[[ Data to use open ]]

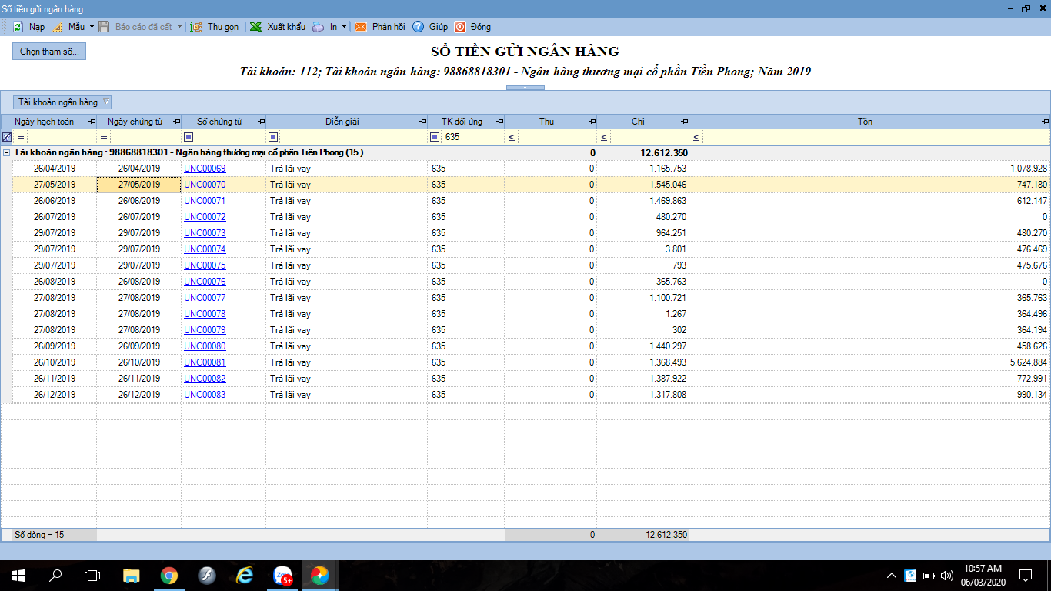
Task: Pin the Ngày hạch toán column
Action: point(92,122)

[[ Data to use closed ]]
[[ Data to use open ]]

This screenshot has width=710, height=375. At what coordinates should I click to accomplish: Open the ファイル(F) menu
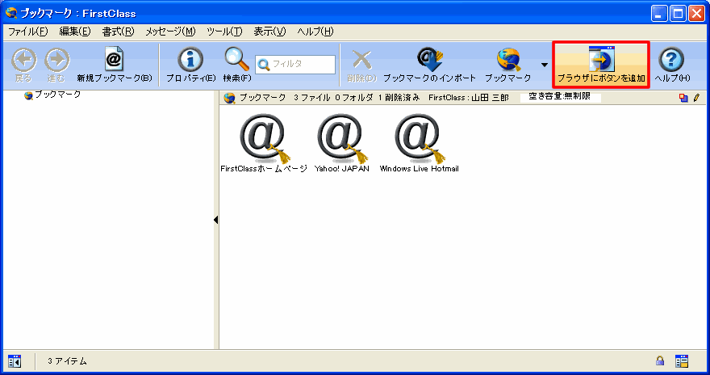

[[ Data to use closed ]]
[[ Data to use open ]]

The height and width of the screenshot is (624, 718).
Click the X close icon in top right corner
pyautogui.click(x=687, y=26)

[[ Data to use closed ]]

* Requirement *
For each line above that contains the word "width", give the line as it is written.

* Response to this exercise *
This screenshot has width=710, height=375. At what coordinates should I click to accomplish: Open the ファイル(F) menu
The height and width of the screenshot is (624, 718).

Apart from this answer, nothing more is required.